El mundo actual está escaso de buenas noticias. Estamos inundados con noticias desalentadoras: catástrofes, violencias, terrorismo, guerras… Pero un año tras otro nos llega desde Belén de Judá la noticia más trascendental: “Hoy, en la ciudad de David, os ha nacido un Salvador: el Mesías, el Señor“. Una inmensa ola de esperanza ha inundado la tierra. Ahora ya es posible la libertad, la paz, el amor porque la “Palabra de Dios se hizo hombre y acampó entre nosotros“. Navidad es la Buena Noticia del Enmanuel.
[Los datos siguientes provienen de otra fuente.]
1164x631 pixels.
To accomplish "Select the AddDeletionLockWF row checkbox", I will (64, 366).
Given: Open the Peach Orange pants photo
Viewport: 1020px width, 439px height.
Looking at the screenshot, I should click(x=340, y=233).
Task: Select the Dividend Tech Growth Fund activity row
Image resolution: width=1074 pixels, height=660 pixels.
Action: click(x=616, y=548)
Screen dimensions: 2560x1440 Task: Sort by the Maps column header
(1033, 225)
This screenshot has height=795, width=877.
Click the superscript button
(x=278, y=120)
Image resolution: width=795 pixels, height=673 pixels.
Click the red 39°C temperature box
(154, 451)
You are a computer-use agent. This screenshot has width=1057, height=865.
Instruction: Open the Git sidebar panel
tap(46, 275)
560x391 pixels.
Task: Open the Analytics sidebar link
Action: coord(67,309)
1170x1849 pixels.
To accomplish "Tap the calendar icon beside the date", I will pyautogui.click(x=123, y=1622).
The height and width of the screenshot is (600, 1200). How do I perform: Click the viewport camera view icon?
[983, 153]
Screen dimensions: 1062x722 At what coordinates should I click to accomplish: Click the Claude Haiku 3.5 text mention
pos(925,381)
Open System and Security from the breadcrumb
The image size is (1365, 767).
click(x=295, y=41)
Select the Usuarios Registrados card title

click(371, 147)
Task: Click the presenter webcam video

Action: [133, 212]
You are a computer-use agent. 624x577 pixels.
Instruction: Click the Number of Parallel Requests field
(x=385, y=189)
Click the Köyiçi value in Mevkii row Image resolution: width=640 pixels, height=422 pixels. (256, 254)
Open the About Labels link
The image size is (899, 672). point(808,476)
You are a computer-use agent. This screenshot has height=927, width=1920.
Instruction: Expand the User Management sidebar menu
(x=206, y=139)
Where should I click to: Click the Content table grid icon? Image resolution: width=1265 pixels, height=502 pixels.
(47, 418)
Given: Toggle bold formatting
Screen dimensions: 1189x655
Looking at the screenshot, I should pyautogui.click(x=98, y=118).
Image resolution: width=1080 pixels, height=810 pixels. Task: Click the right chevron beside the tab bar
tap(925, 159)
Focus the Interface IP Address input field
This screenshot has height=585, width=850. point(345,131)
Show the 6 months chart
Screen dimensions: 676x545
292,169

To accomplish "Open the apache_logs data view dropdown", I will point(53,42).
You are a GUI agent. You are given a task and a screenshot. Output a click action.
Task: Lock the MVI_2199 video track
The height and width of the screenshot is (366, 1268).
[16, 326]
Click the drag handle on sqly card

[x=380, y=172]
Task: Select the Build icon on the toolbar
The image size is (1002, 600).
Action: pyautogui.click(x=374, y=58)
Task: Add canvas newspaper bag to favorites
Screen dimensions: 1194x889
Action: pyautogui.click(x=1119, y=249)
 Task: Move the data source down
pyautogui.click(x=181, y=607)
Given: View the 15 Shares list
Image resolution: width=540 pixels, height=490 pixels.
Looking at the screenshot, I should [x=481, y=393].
“Dios con nosotros“. Dios se ha hecho nuestro vecino. El hombre ya no es un ser solitario. La fraternidad universal ya no es una utopía porque Dios es Padre y todos somos hermanos. En la gruta de Belén ha nacido la Palabra que responde a nuestras preguntas más hondas. De momento es un infante, uno que no habla… habla con su sola presencia, su pobreza… su fragilidad. Pero cuando se ponga a hablar sus palabras serán esculpidas en el Evangelio. En la gruta de Belén todo respira humildad y pobreza: el niño envuelto en pañales recostado sobre paja de un pesebre, la Virgen Maria, José, el silencio ungido de misterio… Dios hubiera podido nacer como “un invencible guerrero que vence y aplasta. Sin embargo ha preferido ganarnos por el corazón acercándose bajo la figura que más atrae y más confianza inspira: la de un niño… un ser indefenso.. Si desde hoy no somos más humanos… si no somos más serviciales.. más solidarios con los pobres…si no reflejamos en derredor nuestro la bondad y el amor de nuestro Dios, no podemos celebrar la Navidad. ¿Estamos dispuestos a cavar una fosa para enterrar nuestro egoísmo y cultivar un jardín con una puerta abierta al amor fraterno?
Si es así estamos ya preparados para celebrar la auténtica Navidad. FELIZ NAVIDAD.